• _Task_:
From the line containing "Collapse the Catalog" through the last line, print the records exactly and nothing else.

Stored records
┌──
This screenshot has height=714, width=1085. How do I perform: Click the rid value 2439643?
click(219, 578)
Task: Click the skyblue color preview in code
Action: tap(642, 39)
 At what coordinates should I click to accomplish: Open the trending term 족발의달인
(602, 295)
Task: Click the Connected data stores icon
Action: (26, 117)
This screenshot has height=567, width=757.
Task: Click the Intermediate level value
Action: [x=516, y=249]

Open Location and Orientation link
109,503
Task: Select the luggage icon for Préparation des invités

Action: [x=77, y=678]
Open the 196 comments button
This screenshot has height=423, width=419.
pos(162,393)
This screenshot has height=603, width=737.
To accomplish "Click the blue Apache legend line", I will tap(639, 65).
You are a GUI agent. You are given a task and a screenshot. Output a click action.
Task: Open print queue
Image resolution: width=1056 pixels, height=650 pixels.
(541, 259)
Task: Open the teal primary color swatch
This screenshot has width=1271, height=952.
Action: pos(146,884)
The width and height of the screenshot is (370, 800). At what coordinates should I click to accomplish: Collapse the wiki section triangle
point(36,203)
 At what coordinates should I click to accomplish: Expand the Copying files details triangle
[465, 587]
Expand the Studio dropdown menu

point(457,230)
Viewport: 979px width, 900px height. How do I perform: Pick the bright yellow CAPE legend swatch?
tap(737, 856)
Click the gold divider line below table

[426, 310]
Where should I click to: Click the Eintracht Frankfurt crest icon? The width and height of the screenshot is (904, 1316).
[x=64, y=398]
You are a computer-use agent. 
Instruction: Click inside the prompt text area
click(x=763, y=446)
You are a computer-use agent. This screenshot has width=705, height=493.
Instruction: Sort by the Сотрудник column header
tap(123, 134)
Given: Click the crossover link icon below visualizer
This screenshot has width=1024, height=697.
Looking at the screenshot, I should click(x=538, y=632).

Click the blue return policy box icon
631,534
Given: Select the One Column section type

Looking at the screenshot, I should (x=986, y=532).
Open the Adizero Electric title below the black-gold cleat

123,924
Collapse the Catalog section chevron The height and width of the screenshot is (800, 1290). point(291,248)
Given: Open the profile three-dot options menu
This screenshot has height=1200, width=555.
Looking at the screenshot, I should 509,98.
└──
• _Expected answer_:
Collapse the Catalog section chevron The height and width of the screenshot is (800, 1290). point(291,248)
Given: Open the profile three-dot options menu
This screenshot has height=1200, width=555.
Looking at the screenshot, I should 509,98.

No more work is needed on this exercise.